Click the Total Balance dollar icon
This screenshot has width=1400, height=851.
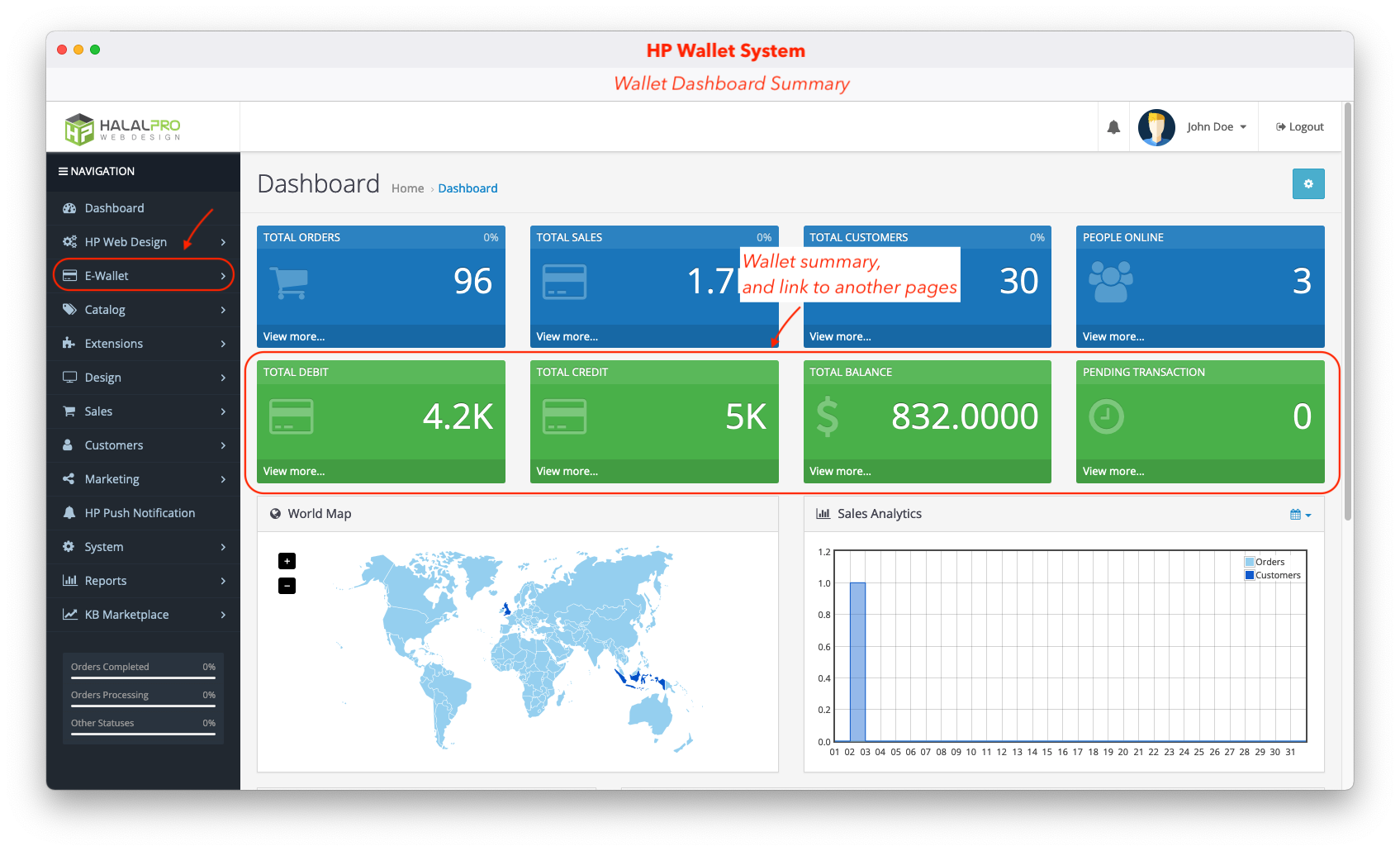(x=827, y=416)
==
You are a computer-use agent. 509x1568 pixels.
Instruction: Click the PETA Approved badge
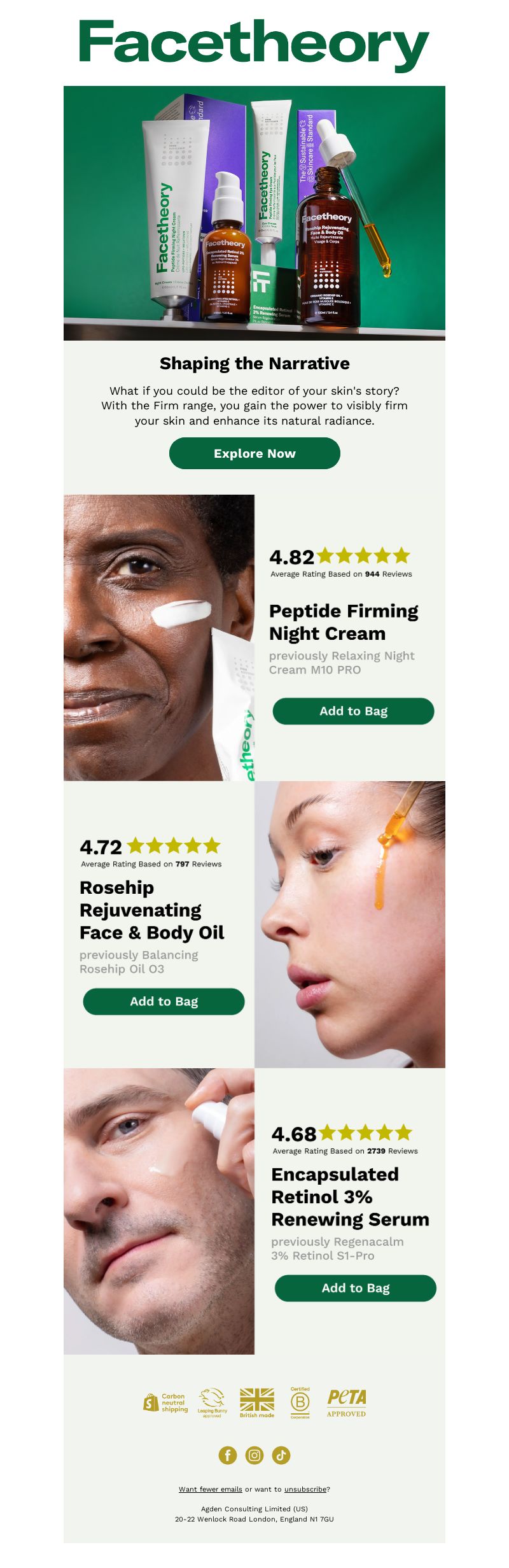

◆ Problem
Give back, word for word, only the lines above from the line holding "You are a computer-use" to the line holding "Instruction: Click the PETA Approved badge", both included.

◆ Answer box
You are a computer-use agent. 509x1568 pixels.
Instruction: Click the PETA Approved badge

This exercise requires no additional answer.